A Volta
Minha última palavra foi esta: nunca mais eu voltarei aqui. E assim foi, durante dezesseis anos. Quase duas décadas longe.
O motivo talvez o mais banal de todos: uma toalha molhada. Por isso, do nada começamos a discutir sem parar. Trocamos palavras torpes, muitas ofensas.
Num momento de insensatez disse que partiria naquela mesma noite, quando ela me desafiou. Meu temperamento forte me fez fazer as malas e sair, embora enxergasse nos olhos dela lágrimas contidas.
Viajei por exatos três dias até chegar a um vilarejo distante, no qual me instalei. Lá conheci Isabel, moça simples e oito anos mais jovem que eu.
Começamos a namorar e logo ela me disse que esperava um filho meu. Seria assim mais um forte motivo para que eu permanecesse ali para sempre. Então iniciamos uma nova fase. Construimos uma casa e lá ficamos até nosso filho nascer.
Passados seis meses Isabel começou a sentir-se muito mal. Ao desespero saí no meio da noite para procurar ajuda. Uma velha senhora chamada Lurdes foi até nossa casa. Ao ver Isabel logo constatou que estava em trabalho de parto prematuramente.
Estávamos há sessenta e dois quilômetros da cidade grande e não teríamos tempo de chegar até lá. Portanto, dona Lurdes cuidou de Isabel enquanto nosso filho nascia, mas já trazendo a triste centença de que aquele bebê jamais iria sobreviver.
No dia seguinte plantei duas rosas ao lado do túmulo de Isabel e de nosso filho. Junto com eles meu coração também se foi. Não havia mais o que fazer ali. Percebi então que era hora de voltar.
Depois de tanto tempo peguei minhas malas e embarquei de volta à velha cidade de Rio Verde. Encontrei uma cidade diferente de quando a deixei. Uma praça arbonizada e vazia.
Ao chegar àquela que havia sido por anos a minha casa, avistei um garoto já crescido consertando uma velha bicicleta. De repente apareceu uma mulher madura, mas ainda muito bela, que carinhosamente o chamava de filho.

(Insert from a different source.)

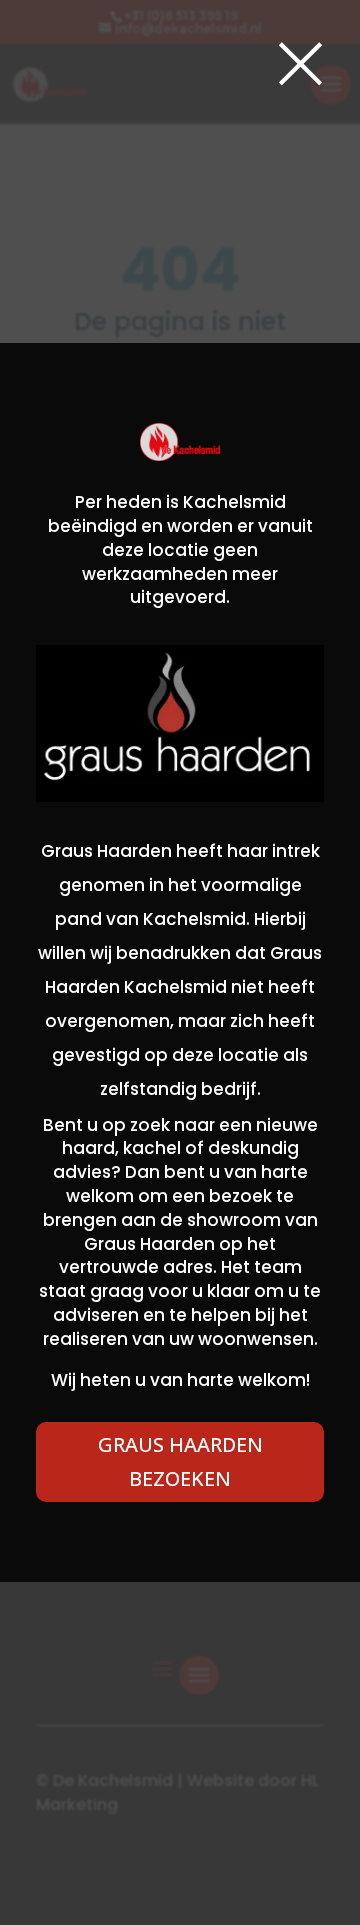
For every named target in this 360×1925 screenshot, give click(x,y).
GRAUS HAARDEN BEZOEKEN (180, 1461)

Naquele momento sobreveio a mim um misto de surpresa e raiva. Ela havia então refeito a sua vida. Por um momento pensei em voltar para o vilarejo mas tinha ciência que era hora de ir para casa.

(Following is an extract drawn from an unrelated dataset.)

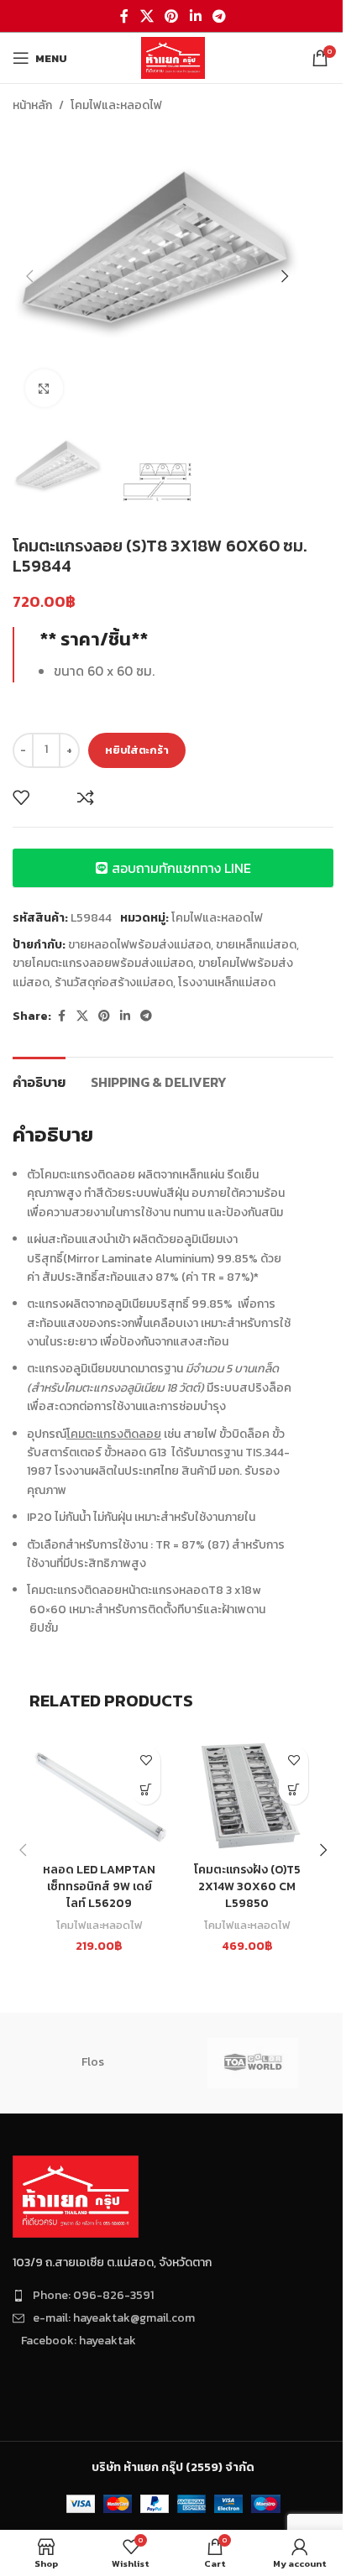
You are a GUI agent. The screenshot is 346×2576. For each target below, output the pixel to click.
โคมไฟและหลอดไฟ (116, 105)
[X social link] (146, 16)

Ao chegar, aquela mulher surpresa me reconheceu. Com lágrimas veio ao meu encontro mas a rejeitei. Como o egoísmo poderia tomar conta de mim daquela maneira? Eu saí de casa, reconstruí minha vida mas a ela não concedera esse direito.
Muito emocionada disse estar feliz em me ver, dizendo para esquecermos aquele triste passado. Nesse momento dirigi-me a ela indagando sobre o rapaz, que seria o filho de um novo relacionamento seu.
Emocionada me disse que aquele moço era meu filho, o qual havia deixado em seu ventre antes de partir.
Eu não poderia desperdiçar a segunda chance que a vida me dera. Mais que depressa a beijei e fizemos as pazes após aqueles dezesseis longos outonos distantes.
Um segredo porém estava guardado no coração da minha bela Ana, minha esposa. Na verdade, aquele moço não era meu filho. Foi fruto de um relacionamento frustrado que ela tivera quando ainda estávamos juntos, mas eu somente soube dessa história hoje, após sair do cemitério que a enterrei e ter brevemente conversado com Elaine, sua irmã de criação.
Acho que sempre soube dessa história, mas isso nunca, ou pelo menos nos dias atuais seria capaz de acabar com meu amor por ela, tampouco pelo nosso filho, que me dera quatro netos.
Conscientemente sabia que a vida havia me dado a chance de ser feliz por muitas vezes. E os trinta e dois anos que vivemos após aquela volta foram mais que suficientes para revelar o grande amor que tínhamos um pelo outro. Hoje sou um velho já cansado pela vida e pronto para também partir, mas estou feliz, por saber que a felicidade por estar muito perto, ainda que a deixemos de lado por longos dezesseis anos.